I have this one too if anyone knows anything about it. It has a wire still intact wrapped on it. thanks in advance for any info or help


----------



## ww2collector (Feb 17, 2011)

reverse side.  Let me know if better pics are needed. thanks


----------



## JayBeck (Feb 17, 2011)

Hey Bill,

 I found some info on the Climax Ginger Ale on gono.com. It is a great site for finding info on ACL soda bottles. Click the link and scroll about halfway down the page and you will see 6 listings for Climax. Unfortunately, with the label is such poor condition there is not much value but still a nice find.

 http://www.gono.com/museum2003/paintedlbottles/paintedc3.htm


----------



## ww2collector (Feb 17, 2011)

Hey thanks alot Jay. I appreciate the time. To be honest with you, that site was pretty much the only thing I could find online before I posted here. Unfortunately I do not know what the charts and numbers/letters mean.....so Im slightly lost. haha. But it was still fun and has peaked an interest in me to know there are others who collect neat bottles they find outdoors. Its too bad it was facing "label down" 3/4 under dirt and ruined the colors in the label and everything tho. I found it in an old US National Gaurd training site deep in the woods thats been shut down for a looooong time. I will keep looking out there.
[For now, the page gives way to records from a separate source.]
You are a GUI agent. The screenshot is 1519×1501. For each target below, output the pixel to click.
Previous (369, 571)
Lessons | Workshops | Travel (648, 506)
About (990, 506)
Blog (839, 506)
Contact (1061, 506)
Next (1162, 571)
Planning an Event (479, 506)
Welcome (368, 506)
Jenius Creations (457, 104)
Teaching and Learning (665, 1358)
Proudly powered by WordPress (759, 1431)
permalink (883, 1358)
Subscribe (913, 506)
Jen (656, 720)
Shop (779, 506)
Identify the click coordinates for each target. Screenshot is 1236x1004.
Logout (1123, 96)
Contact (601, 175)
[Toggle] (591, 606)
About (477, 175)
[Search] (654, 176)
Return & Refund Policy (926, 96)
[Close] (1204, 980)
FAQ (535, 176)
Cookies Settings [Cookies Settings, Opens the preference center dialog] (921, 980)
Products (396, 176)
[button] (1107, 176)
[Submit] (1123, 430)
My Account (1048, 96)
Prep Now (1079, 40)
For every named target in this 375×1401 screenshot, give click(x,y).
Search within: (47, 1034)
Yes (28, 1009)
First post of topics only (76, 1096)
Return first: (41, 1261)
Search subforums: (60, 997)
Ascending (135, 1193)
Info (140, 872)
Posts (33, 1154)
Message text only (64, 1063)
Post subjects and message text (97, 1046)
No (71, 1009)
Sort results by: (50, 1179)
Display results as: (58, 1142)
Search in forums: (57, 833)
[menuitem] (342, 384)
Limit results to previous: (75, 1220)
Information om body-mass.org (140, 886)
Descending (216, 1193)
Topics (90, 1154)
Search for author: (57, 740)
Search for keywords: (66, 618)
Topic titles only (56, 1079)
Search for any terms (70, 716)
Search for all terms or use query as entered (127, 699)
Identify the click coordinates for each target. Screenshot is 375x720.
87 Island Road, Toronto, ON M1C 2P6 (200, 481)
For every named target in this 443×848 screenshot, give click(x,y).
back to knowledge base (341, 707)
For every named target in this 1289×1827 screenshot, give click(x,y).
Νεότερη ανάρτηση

 the PINCH bottle I found in the attic, and I havent researched it yet.....but it seems a little more modern to me.


----------



## Buffalo Hunter (Feb 17, 2011)

I'm almost sure this label was distributed by Clicquot Club Company in Richmond. I do know empties used to be worth 5Â¢ when all other returnables were only 2Â¢ when returned for deposit. The Richmond Coca-Cola bottling plant was also producing various flavored soda waters under the Crass label (again guessing but it seems to me a James E. Crass owned the operations). They had a ginger ale that would burn your nostrils when you popped the top and took a long sniff. Northern Neck also produced a serious ginger ale that was strong, Climax while good and a little sweeter didn't have the snap of the other two (both 12oz). I'm guessing Climax disappeared from the area in the mid to early 60's. Richmond has a bottle club that can tell you a lot more, Southeast Bottle Club (?) there's a web foot print out there you should be able to find.


----------



## cowseatmaize (Feb 18, 2011)

I think PINCH was a Haig & Haig Scotch brand.


----------



## ww2collector (Feb 21, 2011)

hey thanks alot. I appreciate the info. Thats crazy about the ginger ale that made your eyes water. haha. ahhh the good old days huh?  I will have to look into the Richmond bottle club. Thanks again

 Also cowseatmaize, I thinjk you are correct. Pinch bottle has "scotland" on the bottom of it. Its a nice lookin bottle with all labels and wire intact, just dont know too much about it. Dont even know when it was made either.


----------



## ww2collector (Feb 21, 2011)

well, I found that the Pinch bottle is indeed Haig & Haig and this bottle was made anywhere from 1900-1920.  Pretty neat. There are actually a few on Ebay that are selling, but mine is in much better shape compared to the others. Ill hold onto it for a while.....its a cool looking bottle IMO.


----------



## Richbrau (Mar 10, 2011)

Climax Ginger Ale was made in Richmond, VA by Climax Beverages and it was owned by the Home Brewing Company. My family owned the brewery, Climax, Beaufont and had a Tru-Ade distributorship. One of the ingredients in the ginger ale was Cayenne pepper. That's why it had a bit of a burn. Northern Neck is the closest I can find that comes close to Climax. My family closed shop in the late 60's but someone kept making Climax because I remember seeing it up until a few years ago.


----------